TPD policies will generally insure either ‘any occupation’ or just your ‘own occupation’. What does this mean? Say, for example, you are a professional musician who has lost one of your hands.

What about the National Disability Insurance Scheme?

The NDIS provides any Australian under 65 with reasonable support to live their lives. You must have a permanent disability and be a permanent Australian resident to qualify for the scheme. It’s a wonderful program, but it may not cover all your expenses and needs. It’s in this circumstance that TPD becomes an attractive option.

What if I qualify for workers compensation?

No problem, you can file a worker’s compensation claim. Your insurance is not conditional on you only receiving compensation from one institution. However, the benefit you receive from your insurer is impacted by workers compensation claims.

How does TPD differ from Trauma or Income Protection?

TPD pays a lump sum, while Income Protection pays a regular benefit (e.g. monthly) of up to 70% of your income, although some do pay a lump sum benefit. Your Income Protection has a set term, at which point the money will stop coming in. This term could be anything from two years to a nominated age (e.g. 65), depending on your policy.
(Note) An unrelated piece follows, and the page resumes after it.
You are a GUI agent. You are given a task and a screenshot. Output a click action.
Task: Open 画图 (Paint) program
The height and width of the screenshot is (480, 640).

Trauma Insurance is different again. It pays for traumatic, critical illnesses and incidents in a lump sum. It is not for when you’re left permanently disabled.

How can I ensure a successful TPD claim?

Getting your claim approved comes down to…

  1. Disclosing any and all relevant information to your insurer when you make your application.
  2. Satisfying the terms and conditions in your insurance policy.
  3. Providing as much evidence at the time of claim to prove your disability is permanent and absolute.

Could I get TPD through my superannuation fund?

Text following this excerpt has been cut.